A vida segue quase sem sentido, eu pensei estar no caminho certo mas as dúvidas continuam.
Quando a fica cai, as coisas se vão tentando se encaixar e vai cada uma procurar o seu lugar ao sol, mas sem a luz solar como elas acharam o caminho?
Tudo que se sabe é que algo diferente aconteceu, e a vida chegou a dizer onde se escondera a luz, como num passe de mágica tudo foi compreendido mas logo esquecido e todos ficaram confusos novamente. O que tento encobrir em meus olhos é o brilho perdido, aquele que foi devolvido mas que se perdeu de novo em meio a escuridão, angústias do passado que vieram a tona sem explicação, por onde andaras solidão?
Se andas por aqui não sei mas se vivas te encontro já me envolvo em ti, parece-me que juntas somos mais do que sonhávamos ser, agora separadas estamos e meu estado de espírito lastimante voltou a tomar seu lugar de origem, me parece que daqui já não sai.
Por onde andas dor?
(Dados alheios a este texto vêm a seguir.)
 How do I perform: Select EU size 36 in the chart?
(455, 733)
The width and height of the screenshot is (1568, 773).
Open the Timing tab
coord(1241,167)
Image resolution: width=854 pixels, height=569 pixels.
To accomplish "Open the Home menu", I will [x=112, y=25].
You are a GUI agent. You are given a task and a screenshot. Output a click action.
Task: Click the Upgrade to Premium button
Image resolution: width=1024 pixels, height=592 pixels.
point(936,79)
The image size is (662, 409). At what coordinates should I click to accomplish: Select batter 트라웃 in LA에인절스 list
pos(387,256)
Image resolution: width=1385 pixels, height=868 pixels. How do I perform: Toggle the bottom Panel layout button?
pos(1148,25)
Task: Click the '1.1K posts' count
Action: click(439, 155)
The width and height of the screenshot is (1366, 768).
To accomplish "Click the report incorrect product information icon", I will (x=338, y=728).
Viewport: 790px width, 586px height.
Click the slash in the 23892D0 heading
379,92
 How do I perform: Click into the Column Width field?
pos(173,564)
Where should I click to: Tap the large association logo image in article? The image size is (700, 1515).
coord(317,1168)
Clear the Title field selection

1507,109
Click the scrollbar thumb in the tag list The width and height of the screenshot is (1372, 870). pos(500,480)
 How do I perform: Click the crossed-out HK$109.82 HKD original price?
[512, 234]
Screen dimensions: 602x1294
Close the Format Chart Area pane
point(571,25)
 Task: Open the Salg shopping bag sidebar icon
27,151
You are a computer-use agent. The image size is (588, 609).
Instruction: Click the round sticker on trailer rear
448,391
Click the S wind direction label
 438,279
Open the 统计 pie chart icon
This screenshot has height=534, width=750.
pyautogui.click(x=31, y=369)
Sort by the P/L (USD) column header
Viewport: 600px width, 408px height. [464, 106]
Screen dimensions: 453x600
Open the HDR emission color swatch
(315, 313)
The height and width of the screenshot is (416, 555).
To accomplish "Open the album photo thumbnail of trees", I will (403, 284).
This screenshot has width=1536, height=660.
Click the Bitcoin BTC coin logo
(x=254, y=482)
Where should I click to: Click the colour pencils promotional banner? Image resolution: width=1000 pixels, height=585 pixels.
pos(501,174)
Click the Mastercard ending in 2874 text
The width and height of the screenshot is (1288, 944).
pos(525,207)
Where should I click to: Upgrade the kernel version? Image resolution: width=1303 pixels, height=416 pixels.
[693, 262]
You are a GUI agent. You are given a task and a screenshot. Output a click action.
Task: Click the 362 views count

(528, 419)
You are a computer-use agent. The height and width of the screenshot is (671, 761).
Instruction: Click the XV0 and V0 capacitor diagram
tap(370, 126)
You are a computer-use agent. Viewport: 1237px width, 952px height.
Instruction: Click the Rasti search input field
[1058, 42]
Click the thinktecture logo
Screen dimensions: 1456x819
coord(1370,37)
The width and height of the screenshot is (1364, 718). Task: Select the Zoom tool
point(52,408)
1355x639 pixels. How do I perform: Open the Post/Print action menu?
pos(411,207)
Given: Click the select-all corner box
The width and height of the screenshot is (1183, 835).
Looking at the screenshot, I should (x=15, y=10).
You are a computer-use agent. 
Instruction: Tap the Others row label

Te vi pela manhã, veio bater a minha porta, não permiti sua entrada mas a sua presença já me contaminou com toda a essência do seu ser deplorante. Te vi sorrir, mas seu sorriso escondia por traz a amargura e o medo.
Se a tristeza tem inveja do sorriso ela se engana, muitos sorrisos de ti dor são escondidos em simples sorrisos amarelos.
Aqueles que á conhecem não iram dizer teu paradeiro, pois tu es aquilo que tememos, tu es aquilo que não procuramos sentir, tu es algumas das vezes o refúgio do desconhecido.
Seguir em frente procurando o caminho, aqui vou criando meu ninho, um ninho de paz que procuro conseguir, perante a luz do dia a surgir. E mesmo que a tempestade me procure um dia, sei que logo acabará está terrível agonia.